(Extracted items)
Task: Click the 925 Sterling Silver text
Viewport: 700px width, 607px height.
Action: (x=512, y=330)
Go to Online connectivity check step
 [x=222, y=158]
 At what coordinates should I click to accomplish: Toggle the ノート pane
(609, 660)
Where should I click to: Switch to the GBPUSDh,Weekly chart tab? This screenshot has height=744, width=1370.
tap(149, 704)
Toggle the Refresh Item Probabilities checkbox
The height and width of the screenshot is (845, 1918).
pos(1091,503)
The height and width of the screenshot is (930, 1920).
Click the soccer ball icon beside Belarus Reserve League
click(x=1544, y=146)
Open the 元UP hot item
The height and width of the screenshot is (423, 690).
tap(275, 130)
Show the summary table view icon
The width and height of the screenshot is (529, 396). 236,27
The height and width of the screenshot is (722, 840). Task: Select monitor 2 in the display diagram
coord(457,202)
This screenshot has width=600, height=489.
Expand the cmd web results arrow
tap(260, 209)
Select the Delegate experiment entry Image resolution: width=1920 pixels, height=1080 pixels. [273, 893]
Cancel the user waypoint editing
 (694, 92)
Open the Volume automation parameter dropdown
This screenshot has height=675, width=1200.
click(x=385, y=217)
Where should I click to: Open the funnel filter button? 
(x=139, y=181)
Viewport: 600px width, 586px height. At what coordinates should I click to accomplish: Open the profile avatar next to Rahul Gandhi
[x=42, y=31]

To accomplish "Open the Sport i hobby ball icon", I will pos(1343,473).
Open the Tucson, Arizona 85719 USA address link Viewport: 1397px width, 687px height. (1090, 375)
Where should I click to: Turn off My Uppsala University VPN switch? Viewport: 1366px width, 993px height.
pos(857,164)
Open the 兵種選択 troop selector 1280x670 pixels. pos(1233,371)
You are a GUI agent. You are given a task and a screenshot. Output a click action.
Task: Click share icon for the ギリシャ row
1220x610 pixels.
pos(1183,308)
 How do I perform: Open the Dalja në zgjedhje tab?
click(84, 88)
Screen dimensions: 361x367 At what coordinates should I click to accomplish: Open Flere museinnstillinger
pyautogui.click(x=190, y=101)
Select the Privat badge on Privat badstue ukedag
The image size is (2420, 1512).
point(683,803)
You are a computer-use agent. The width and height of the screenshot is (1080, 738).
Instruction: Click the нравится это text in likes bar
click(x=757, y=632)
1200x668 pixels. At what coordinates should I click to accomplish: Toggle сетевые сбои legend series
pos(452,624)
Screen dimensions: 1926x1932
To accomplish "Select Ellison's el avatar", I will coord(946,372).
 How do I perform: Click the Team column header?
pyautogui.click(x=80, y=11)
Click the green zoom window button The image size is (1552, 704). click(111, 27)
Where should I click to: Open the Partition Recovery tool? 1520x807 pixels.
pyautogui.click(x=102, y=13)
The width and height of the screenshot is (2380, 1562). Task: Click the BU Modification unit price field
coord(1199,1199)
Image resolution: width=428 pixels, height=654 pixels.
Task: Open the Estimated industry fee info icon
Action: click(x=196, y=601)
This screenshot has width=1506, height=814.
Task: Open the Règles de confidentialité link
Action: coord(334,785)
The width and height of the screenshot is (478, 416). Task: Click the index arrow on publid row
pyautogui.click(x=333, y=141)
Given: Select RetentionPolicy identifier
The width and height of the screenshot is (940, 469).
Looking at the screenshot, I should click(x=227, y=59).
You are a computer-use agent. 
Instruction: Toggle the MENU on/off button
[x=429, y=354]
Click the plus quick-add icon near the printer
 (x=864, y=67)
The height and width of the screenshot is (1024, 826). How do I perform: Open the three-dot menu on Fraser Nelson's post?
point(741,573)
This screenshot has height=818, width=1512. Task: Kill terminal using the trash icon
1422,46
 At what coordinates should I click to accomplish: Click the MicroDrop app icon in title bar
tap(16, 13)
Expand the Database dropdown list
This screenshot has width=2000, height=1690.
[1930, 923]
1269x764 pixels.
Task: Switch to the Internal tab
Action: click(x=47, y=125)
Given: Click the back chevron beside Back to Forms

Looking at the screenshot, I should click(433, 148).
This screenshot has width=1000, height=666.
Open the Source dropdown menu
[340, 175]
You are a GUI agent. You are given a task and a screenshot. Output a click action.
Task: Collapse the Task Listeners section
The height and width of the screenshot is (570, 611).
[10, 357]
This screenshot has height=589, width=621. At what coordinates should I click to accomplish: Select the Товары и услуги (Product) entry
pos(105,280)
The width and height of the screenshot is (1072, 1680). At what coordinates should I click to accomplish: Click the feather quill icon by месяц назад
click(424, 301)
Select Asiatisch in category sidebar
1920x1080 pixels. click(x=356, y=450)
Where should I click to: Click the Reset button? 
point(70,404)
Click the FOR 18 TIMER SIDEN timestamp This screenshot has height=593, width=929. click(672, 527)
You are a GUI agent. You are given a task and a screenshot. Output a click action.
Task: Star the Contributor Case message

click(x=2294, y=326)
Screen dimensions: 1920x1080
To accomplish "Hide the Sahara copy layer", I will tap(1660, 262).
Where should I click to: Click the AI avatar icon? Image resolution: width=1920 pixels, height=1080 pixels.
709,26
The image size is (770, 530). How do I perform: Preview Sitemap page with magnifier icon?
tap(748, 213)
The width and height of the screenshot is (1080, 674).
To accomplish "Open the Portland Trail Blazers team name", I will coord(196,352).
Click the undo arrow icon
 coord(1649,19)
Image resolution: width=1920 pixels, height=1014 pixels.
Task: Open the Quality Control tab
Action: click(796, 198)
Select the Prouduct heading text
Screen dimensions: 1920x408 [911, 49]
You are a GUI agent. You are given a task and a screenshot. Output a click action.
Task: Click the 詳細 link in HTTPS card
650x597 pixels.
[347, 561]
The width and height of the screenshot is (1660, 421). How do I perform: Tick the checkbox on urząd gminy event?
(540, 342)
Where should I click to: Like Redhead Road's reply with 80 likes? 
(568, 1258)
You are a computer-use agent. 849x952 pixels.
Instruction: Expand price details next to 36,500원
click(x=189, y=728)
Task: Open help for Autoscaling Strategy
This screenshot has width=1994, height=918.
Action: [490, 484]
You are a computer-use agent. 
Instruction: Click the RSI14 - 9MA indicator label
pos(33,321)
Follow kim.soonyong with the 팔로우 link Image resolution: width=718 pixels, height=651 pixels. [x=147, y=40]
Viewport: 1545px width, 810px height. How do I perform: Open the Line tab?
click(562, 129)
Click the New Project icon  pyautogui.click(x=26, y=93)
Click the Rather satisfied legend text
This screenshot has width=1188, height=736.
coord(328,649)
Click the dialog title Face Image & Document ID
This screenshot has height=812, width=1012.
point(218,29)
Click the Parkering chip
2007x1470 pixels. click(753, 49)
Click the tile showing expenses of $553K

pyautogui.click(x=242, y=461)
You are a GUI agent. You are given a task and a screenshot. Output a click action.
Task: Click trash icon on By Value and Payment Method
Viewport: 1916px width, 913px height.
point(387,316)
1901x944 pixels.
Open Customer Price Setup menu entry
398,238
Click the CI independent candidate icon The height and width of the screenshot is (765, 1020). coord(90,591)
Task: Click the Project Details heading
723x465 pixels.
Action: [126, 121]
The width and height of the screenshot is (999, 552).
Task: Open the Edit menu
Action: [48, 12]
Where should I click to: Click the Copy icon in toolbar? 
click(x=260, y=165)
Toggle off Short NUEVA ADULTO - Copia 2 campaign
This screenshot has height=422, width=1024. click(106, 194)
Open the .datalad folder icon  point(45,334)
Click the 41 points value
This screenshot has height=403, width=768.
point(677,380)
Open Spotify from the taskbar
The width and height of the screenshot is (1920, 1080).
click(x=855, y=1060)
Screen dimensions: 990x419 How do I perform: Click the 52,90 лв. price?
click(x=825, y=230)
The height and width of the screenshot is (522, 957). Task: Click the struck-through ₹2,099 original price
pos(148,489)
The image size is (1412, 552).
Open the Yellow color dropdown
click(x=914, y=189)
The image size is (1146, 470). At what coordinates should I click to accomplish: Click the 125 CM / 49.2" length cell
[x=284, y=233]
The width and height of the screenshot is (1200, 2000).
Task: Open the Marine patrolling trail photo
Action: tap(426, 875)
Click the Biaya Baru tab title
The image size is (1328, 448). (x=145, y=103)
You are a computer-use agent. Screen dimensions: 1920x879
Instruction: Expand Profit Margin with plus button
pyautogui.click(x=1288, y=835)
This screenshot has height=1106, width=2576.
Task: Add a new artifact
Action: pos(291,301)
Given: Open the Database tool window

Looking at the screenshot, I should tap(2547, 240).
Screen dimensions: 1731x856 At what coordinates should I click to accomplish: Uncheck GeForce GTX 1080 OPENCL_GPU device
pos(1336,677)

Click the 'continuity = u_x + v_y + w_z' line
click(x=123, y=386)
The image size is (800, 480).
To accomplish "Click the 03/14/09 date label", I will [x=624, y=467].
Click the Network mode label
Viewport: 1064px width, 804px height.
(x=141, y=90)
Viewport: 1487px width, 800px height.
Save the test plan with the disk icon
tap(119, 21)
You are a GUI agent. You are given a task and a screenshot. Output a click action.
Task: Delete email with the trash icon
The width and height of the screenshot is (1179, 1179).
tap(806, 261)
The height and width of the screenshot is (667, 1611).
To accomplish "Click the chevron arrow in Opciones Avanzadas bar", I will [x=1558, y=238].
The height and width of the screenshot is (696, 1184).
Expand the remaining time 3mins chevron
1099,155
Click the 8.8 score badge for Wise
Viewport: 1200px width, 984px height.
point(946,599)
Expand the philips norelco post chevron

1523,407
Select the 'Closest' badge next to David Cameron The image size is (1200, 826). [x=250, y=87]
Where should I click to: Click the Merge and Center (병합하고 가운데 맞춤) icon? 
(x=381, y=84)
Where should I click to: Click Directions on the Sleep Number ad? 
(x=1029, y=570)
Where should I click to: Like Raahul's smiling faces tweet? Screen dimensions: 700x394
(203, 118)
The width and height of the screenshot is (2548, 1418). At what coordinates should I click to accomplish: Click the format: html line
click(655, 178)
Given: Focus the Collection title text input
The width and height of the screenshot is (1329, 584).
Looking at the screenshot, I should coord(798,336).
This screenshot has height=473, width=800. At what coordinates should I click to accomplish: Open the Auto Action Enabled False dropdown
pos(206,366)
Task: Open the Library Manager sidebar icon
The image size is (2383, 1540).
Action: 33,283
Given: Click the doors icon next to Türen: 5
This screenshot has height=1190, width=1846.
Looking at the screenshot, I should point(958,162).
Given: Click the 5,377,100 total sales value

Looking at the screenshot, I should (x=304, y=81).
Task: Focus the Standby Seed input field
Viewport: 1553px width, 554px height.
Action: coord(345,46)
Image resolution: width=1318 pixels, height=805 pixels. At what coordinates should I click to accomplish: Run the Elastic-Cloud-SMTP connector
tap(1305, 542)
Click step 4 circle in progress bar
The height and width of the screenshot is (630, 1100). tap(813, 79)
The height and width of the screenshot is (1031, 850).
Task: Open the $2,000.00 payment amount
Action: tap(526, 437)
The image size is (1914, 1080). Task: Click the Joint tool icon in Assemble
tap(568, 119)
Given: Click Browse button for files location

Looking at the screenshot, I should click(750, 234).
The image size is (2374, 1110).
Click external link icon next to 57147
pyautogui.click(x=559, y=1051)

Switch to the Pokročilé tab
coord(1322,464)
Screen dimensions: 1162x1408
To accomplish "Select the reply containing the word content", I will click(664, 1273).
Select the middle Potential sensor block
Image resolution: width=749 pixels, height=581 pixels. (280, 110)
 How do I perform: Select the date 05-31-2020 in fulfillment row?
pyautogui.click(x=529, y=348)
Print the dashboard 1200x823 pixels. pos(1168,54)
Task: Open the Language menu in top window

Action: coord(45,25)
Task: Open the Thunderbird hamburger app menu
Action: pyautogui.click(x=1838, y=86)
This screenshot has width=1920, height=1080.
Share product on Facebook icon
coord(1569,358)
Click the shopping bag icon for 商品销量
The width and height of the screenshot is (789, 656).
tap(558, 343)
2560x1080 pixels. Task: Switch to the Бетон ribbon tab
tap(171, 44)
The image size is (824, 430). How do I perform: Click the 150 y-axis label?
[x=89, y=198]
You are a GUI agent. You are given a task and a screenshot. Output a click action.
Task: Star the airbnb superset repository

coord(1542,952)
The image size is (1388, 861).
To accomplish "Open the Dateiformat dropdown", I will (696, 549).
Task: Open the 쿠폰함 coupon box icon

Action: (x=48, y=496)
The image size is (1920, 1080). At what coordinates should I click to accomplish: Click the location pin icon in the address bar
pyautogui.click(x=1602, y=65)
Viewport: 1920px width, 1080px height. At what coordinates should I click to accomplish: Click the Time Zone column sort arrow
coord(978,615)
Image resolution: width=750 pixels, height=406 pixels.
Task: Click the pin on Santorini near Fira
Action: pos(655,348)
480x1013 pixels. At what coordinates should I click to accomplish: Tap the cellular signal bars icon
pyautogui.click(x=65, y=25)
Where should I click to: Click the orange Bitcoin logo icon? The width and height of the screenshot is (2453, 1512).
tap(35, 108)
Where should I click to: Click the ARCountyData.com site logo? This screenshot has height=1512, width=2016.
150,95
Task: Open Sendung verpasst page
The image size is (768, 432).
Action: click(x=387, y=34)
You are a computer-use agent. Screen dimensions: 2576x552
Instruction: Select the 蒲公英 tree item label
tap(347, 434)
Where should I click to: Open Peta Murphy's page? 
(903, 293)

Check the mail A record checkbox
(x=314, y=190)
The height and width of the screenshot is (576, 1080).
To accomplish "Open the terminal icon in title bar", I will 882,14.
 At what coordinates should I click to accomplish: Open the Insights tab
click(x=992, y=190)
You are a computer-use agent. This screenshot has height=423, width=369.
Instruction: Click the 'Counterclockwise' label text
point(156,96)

◆ REQUIRED TASK ◆
Render the lines of the items as a Markdown table with the columns Row and Item line, starting at the line that contains "Screen dimensions: 1920x1080" and ending at the line that contains "Screen dimensions: 1920x408 [911, 49]". Number each row and omit blank lines.

◆ FINAL ANSWER ◆
| Row | Item line |
|---|---|
| 1 | Screen dimensions: 1920x1080 |
| 2 | To accomplish "Hide the Sahara copy layer", I will tap(1660, 262). |
| 3 | Where should I click to: Click the AI avatar icon? Image resolution: width=1920 pixels, height=1080 pixels. |
| 4 | 709,26 |
| 5 | The image size is (770, 530). How do I perform: Preview Sitemap page with magnifier icon? |
| 6 | tap(748, 213) |
| 7 | The width and height of the screenshot is (1080, 674). |
| 8 | To accomplish "Open the Portland Trail Blazers team name", I will coord(196,352). |
| 9 | Click the undo arrow icon |
| 10 |  coord(1649,19) |
| 11 | Image resolution: width=1920 pixels, height=1014 pixels. |
| 12 | Task: Open the Quality Control tab |
| 13 | Action: click(796, 198) |
| 14 | Select the Prouduct heading text |
| 15 | Screen dimensions: 1920x408 [911, 49] |